La Loi sur l’aménagement et l’urbanisme a été adoptée en juin 2023, le gouvernement mène présentement des consultations publiques avant d’adopter les orientations gouvernementales en aménagement du territoire, le régime régulant l’expropriation sera revu cet automne et la Loi sur la protection du territoire et des activités agricoles est appelée à subir une cure de rajeunissement au cours des prochaines années.

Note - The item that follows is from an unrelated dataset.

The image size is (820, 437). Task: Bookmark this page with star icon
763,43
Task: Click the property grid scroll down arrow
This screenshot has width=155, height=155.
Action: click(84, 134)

La société civile fonde beaucoup d’espoir dans la refonte de ces cadres législatifs. L’adoption de ces nouvelles règles pourrait être un pas vers la transition socioécologique ou nous plomber encore plus dans la crise climatique. Afin d’exercer un virage majeur vers la sobriété foncière, l’ensemble de ces règles doivent s’arrimer, viser un même objectif et être contraignantes.
Vers la sobriété foncière
La loi sur la protection du territoire et des activités agricoles, qui au départ visait à limiter l’étalement urbain au détriment de l’agriculture, a finalement été détournée de son objectif premier, mais est aussi un outil de spéculation foncière. Le phénomène est bien connu, des promoteurs s’approprient des terres agricoles et les laissent en friches espérant un dézonage qui entraînera un profit. La Loi sur la protection du territoire et des activités agricoles et la Loi sur l’aménagement du territoire doivent limiter le périmètre d’urbanisation et agir de rempart contre l’urbanisation à outrance. Ce rempart aurait pour incidence de limiter les entrées d’argent des municipalités. Mais si on changeait de paradigme? Au lieu de juger une ville par sa vigueur économique, on pourrait opter pour une gouvernance de la satisfaction dont les critères d’évaluation seraient la compacité différenciée, la mixité sociale, la proximité, l’accessibilité et la mobilité durable. Cela amène la question: comment souhaitons-nous habiter notre territoire ?
Protection du territoire, vers un régime à deux vitesses
Depuis que la Loi sur la protection du territoire et des activités agricoles, les villes n’ont cessé de s’étendre sur les terres les plus fertiles du Québec alors que d’autres terres moins fertiles situées sur le Bouclier canadien se trouvait sacralisées, ayant pour effet de nuire au développement de certaines communautés. Pour répondre à cet enjeu, le législateur a invoqué la possibilité de mettre l’accent sur les terres détenant un meilleur potentiel agricole. Afin de régler une partie de ce dilemme, les acteurs régionaux plaident pour une gestion locale de la protection du territoire. Le sacrifice des terres de moins bonnes qualités en vaut-il vraiment la peine ? Certaines cultures emblématiques du Québec se trouvent sur ces terres.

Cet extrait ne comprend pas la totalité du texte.